Seven quotes (and a song) from Shakespeare for New Year’s

 

Glasses of champagne for New Year's Eve. Stock image.

New Year’s is about moving forward. Plenty of William Shakespeare’s plays and poems feature moments of redemption, transformation, or resolution—think about the changes that come over Prince Henry in the two Henry IV plays, or Leontes trying to right his past wrongs in The Winter’s Tale.

With a new year approaching, Shakespeare’s words can help us reflect on the past year, plan for the new one, or just impress friends or family with a well-placed quote in a New Year’s Eve toast.

Shakespeare only mentions New Year’s festivities once in his plays. In The Merry Wives of Windsor, Falstaff swears he’ll never be fooled again after he’s thrown into the river while escaping the wrath of Master Ford:

Well, if I be served such another trick, I’ll have my brains ta’en out and buttered, and give them to a dog for a New Year’s gift.

– The Merry Wives of Windsor, 3.5.6 

In Shakespeare’s England, gifts were often exchanged on New Year’s Day. The Folger’s collection includes six of Queen Elizabeth I’s New Year’s gift rolls. These enormous documents feature Elizabeth’s autograph signature and list all of the presents the monarch gave or received.

New Year's gift roll of Elizabeth I, Queen of England. Folger Shakespeare Library.
New Year’s gift roll of Elizabeth I, Queen of England. Folger Shakespeare Library. Z.d.16.
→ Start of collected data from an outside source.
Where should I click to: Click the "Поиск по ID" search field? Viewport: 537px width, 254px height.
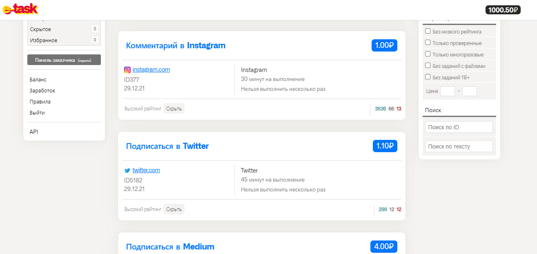[x=459, y=127]
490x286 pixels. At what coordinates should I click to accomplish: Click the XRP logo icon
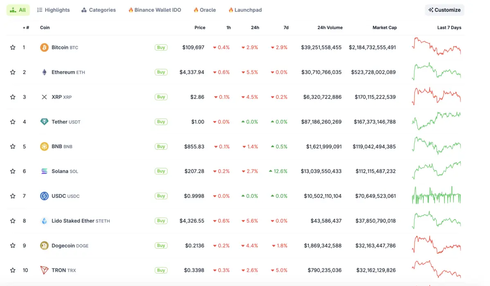click(44, 97)
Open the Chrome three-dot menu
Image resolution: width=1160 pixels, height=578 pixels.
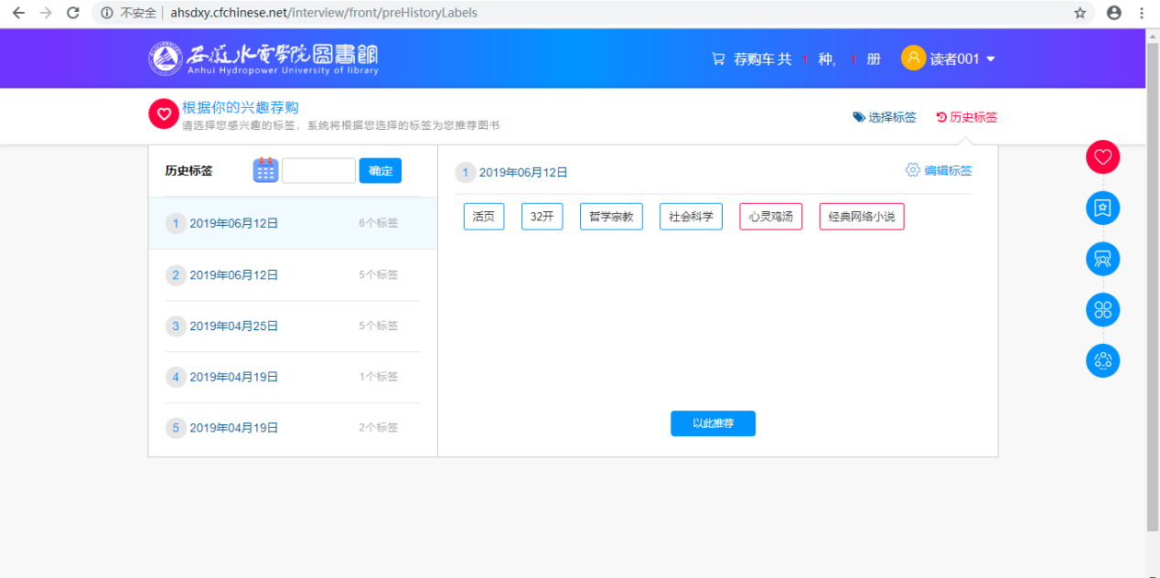(x=1142, y=13)
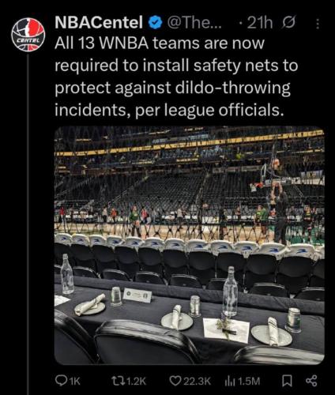
Task: Bookmark this post
Action: tap(287, 381)
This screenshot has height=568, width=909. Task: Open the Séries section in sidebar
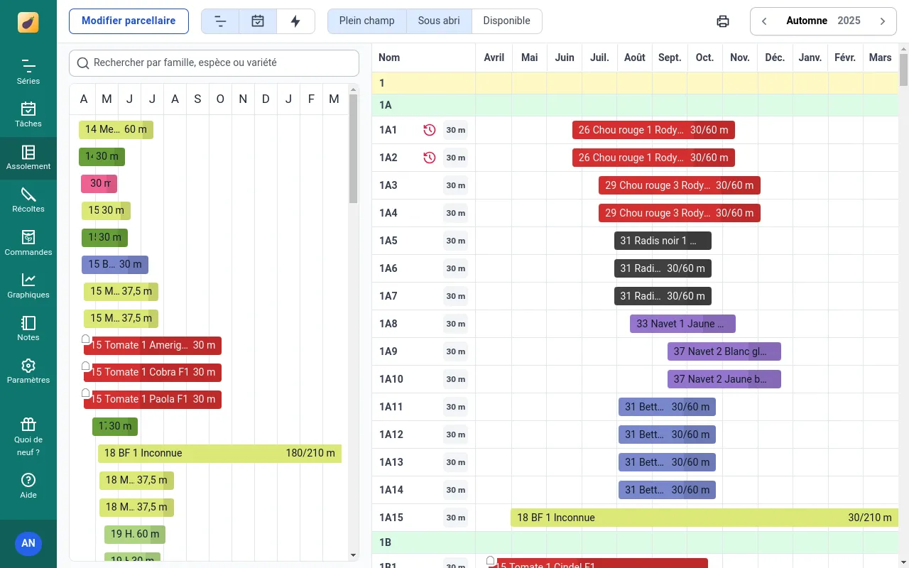[x=28, y=72]
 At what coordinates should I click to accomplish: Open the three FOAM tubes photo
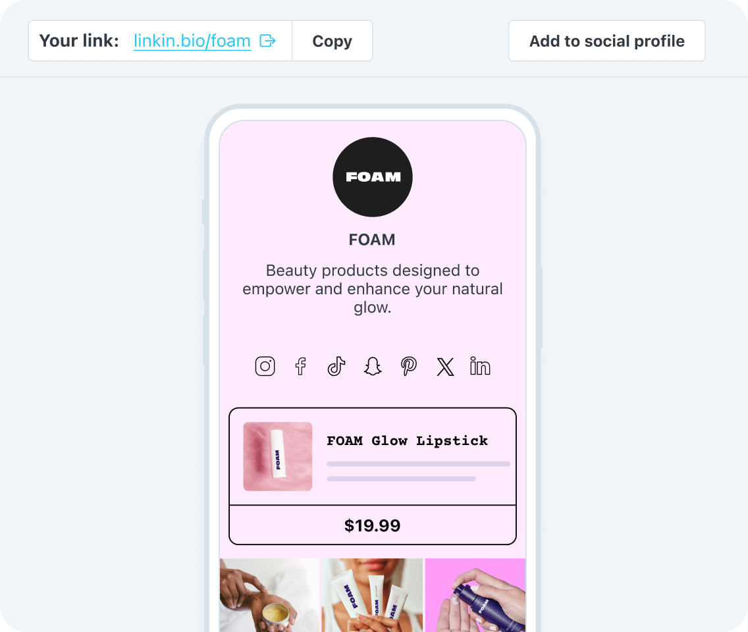373,595
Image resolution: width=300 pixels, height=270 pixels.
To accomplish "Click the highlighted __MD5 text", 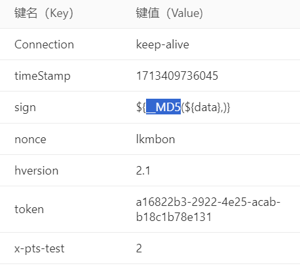I will [x=163, y=107].
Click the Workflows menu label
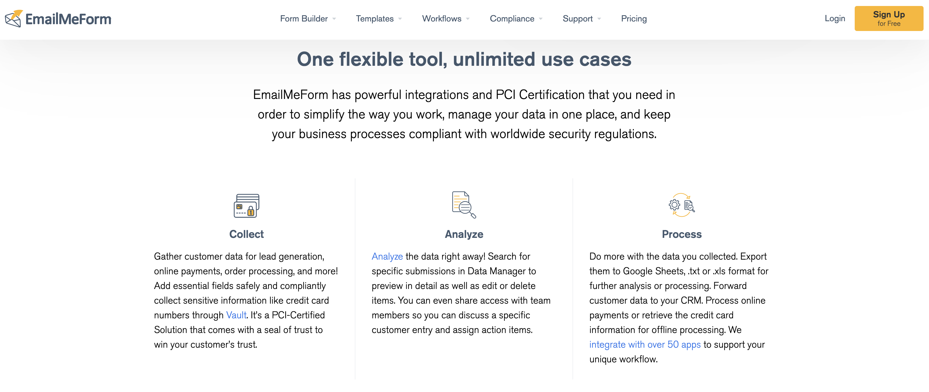 pos(441,19)
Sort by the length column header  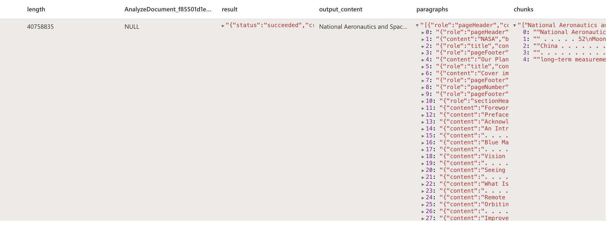click(36, 9)
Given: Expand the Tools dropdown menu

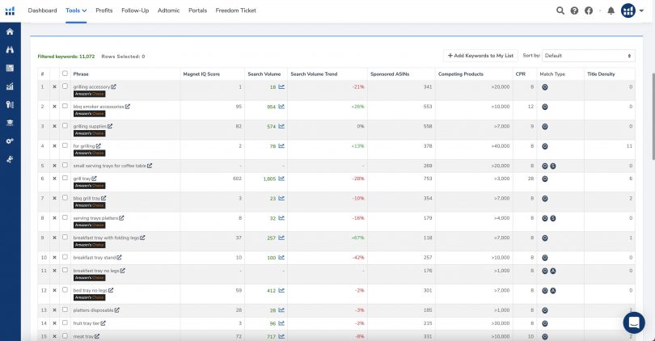Looking at the screenshot, I should [76, 11].
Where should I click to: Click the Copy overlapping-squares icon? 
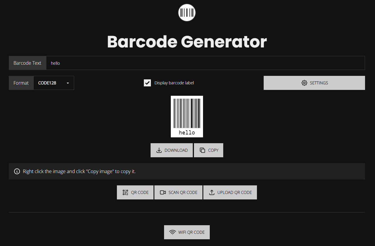click(202, 150)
Even though Shakespeare didn’t mention New Year’s often, he has plenty of pertinent lines. Cassius, from Julius Caesar, has a mantra for all those making New Year’s resolutions:

I am fresh of spirit and resolved to meet all perils very constantly.

– Julius Caesar, 5.1.98

 Meanwhile, Much Ado About Nothing’s Don John has a retort for those who aren’t making resolutions (or who never bother keeping them anyway):

In the meantime, let me be that I am, and seek not to alter me.

– Much Ado About Nothing, 1.3.25 

Maybe your resolution is to get back to work and to be the best possible version of yourself, just like Prince Hal in Henry IV, Part 1:

I shall hereafter, my thrice gracious lord, be more myself.

– 1 Henry IV, 3.2.94

If you don’t think your buddy is going to stick to his pie-in-the-sky New Year’s resolution, King Richard II knows how you feel:

How high a pitch his resolution soars!

– Richard II, 1.1.113

Love’s Labor’s Lost ends with the perfect song for a merry party on a frigid evening:

Ink illustration of the song "Winter" from 'Love's Labor's Lost' by Byam Shaw.
Ink illustration of ‘Love’s Labor’s Lost’ by Byam Shaw. Folger Shakespeare Library. ART Box S534 no.20 part 7 (size S).

When icicles hang by the wall,
And Dick the shepherd blows his nail,
And Tom bears logs into the hall,
And milk comes frozen home in pail;
When blood is nipped, and ways be foul,
Then nightly sings the staring owl
“Tu-whit to-who.” A merry note,
While greasy Joan doth keel the pot.

When all aloud the wind doth blow,
And coughing drowns the parson’s saw,
And birds sit brooding in the snow,
And Marian’s nose looks red and raw;
When roasted crabs hiss in the bowl,
Then nightly sings the staring owl
“Tu-whit to-who.” A merry note,
While greasy Joan doth keel the pot.

– Love’s Labor’s Lost, 5.2.986

When “Dick the shepherd blows his nail,” it means that he’s breathing hot air on his hands to warm them—a familiar feeling around this time of year. “Keeling the pot,” like greasy Joan, means to cool its contents by stirring, skimming, or mixing in a colder substance.

On the other hand, maybe it’s just too cold to go out and celebrate at all. Hamlet knows how you feel:

The air bites shrewdly; it is very cold.

– Hamlet, 1.4.1

No matter what, we wish you the very best in the new year!

Joy, gentle friends! Joy and fresh days of love accompany your hearts!